THE DATA:
#####

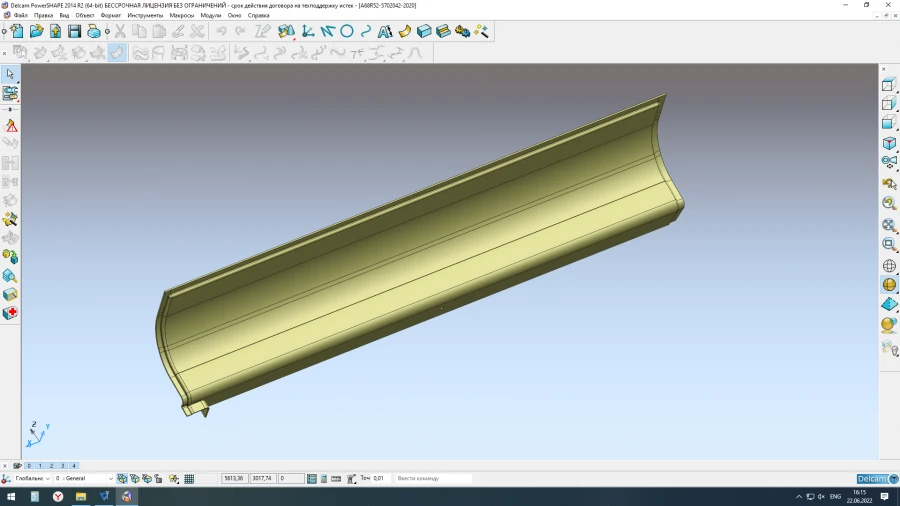
Task: Toggle wireframe globe view mode
Action: (x=888, y=266)
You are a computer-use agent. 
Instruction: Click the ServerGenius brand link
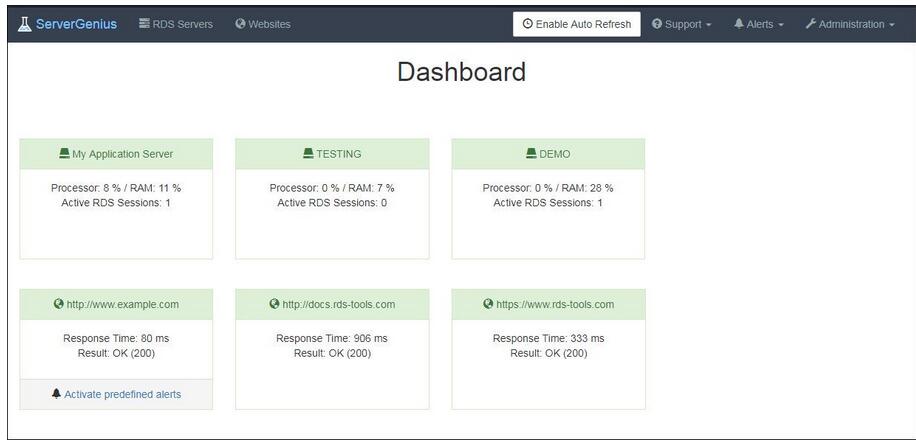pos(76,24)
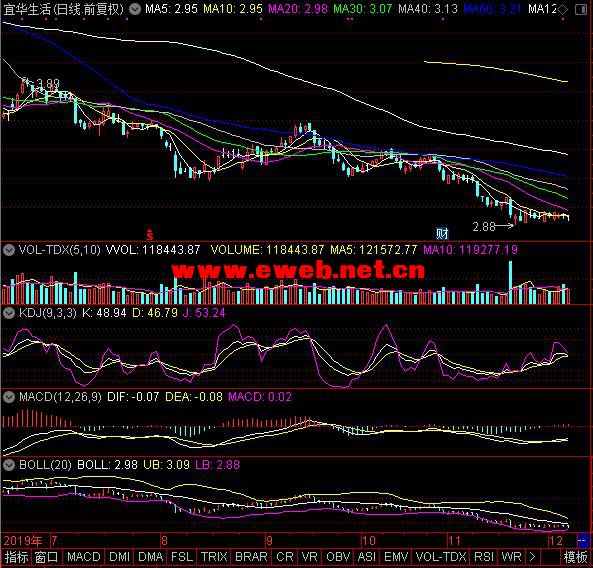Click the 财 financial marker icon
Image resolution: width=593 pixels, height=568 pixels.
(442, 234)
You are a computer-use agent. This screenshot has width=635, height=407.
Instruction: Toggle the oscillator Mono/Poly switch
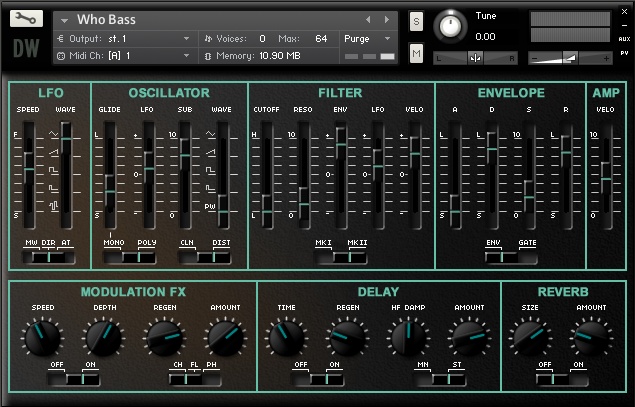click(131, 256)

#####

DIRECTIONS:
From the line containing "Instruction: Click the" down to the final line of the records above, restate every line word for word, add nothing, and skip the pictures.

RESPONSE TO THIS TASK:
Instruction: Click the ServerGenius brand link
pos(76,24)
Click the 财 financial marker icon
Image resolution: width=593 pixels, height=568 pixels.
(442, 234)
You are a computer-use agent. This screenshot has width=635, height=407.
Instruction: Toggle the oscillator Mono/Poly switch
click(131, 256)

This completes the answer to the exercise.